Earlier today, President Obama delivered his annual Back to School speech, right here in Washington, D.C. at Benjamin Banneker High School. Although, I could not see it delivered live, I felt compelled to watch it tonight before hitting the sack. I was not disappointed. I felt like he knew exactly how I felt at that moment. It was like he was in my living room and speaking directly to me.
In one part of his speech, he talked about teachers. Below is what he said:
Let me say something about teachers, by the way. Teachers are the men and women who might be working harder than just about anybody these days. (Applause.) Whether you go to a big school or a small one, whether you attend a public or a private or charter school –- your teachers are giving up their weekends; they’re waking up at dawn; they’re cramming their days full of classes and extra-curricular activities. And then they’re going home, eating some dinner, and then they’ve got to stay up sometimes past midnight, grading your papers and correcting your grammar, and making sure you got that algebra formula properly.

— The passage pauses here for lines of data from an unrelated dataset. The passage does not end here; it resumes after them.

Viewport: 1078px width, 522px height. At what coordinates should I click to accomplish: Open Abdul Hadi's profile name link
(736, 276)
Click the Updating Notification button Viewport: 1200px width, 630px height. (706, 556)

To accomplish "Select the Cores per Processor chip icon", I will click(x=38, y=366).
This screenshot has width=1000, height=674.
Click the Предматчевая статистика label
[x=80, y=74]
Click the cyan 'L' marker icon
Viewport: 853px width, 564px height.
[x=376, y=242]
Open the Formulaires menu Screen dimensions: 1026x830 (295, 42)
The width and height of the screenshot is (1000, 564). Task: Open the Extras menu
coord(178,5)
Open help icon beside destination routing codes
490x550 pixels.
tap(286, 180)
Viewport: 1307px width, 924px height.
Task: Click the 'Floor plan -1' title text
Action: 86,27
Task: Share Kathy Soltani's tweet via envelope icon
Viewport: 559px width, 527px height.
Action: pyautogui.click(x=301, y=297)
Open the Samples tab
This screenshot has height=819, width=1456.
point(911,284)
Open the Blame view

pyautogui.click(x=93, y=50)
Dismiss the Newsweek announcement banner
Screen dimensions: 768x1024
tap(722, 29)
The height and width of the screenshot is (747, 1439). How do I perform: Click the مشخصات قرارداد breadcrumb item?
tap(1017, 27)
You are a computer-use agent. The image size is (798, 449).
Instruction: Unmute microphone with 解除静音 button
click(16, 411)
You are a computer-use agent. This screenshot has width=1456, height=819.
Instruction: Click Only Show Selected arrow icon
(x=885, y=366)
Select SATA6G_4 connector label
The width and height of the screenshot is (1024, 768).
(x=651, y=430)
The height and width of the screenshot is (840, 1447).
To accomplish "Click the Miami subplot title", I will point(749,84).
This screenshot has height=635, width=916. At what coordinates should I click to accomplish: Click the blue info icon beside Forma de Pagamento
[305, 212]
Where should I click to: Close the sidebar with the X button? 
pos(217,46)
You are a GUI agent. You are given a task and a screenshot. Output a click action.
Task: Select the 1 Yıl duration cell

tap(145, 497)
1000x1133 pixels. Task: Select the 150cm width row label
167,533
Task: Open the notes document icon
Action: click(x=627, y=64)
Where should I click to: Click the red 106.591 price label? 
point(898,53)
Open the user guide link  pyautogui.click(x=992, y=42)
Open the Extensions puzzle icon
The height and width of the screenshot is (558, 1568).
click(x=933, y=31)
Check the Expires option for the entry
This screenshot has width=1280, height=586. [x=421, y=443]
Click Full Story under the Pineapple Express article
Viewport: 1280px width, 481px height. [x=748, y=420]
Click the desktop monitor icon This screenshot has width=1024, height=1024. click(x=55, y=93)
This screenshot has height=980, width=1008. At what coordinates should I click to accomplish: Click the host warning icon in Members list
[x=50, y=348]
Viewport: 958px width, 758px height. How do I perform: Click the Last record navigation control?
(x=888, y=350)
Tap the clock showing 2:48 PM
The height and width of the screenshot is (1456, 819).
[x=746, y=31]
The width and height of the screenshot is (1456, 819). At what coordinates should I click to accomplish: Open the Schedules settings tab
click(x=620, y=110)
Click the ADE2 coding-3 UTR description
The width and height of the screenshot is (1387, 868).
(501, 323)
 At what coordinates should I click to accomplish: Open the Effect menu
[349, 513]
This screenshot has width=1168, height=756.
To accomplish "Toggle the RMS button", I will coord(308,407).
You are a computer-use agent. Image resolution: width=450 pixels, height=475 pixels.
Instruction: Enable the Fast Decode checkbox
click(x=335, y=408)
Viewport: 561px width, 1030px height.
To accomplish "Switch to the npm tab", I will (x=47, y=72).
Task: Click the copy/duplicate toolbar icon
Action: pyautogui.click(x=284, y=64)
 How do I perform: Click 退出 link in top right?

And they don’t do it for a fancy office. They don’t — they sure don’t do it for the big salary. They do it for you. They do it because nothing gives them more satisfaction than seeing you learn. They live for those moments when something clicks; when you amaze them with your intellect or your vocabulary, or they see what kind of person you’re becoming. And they’re proud of you. And they say, I had something to do with that, that wonderful young person who is going to succeed. They have confidence in you that you will be citizens and leaders who take us into tomorrow. They know you’re our future. So your teachers are pouring everything they got into you, and they’re not alone.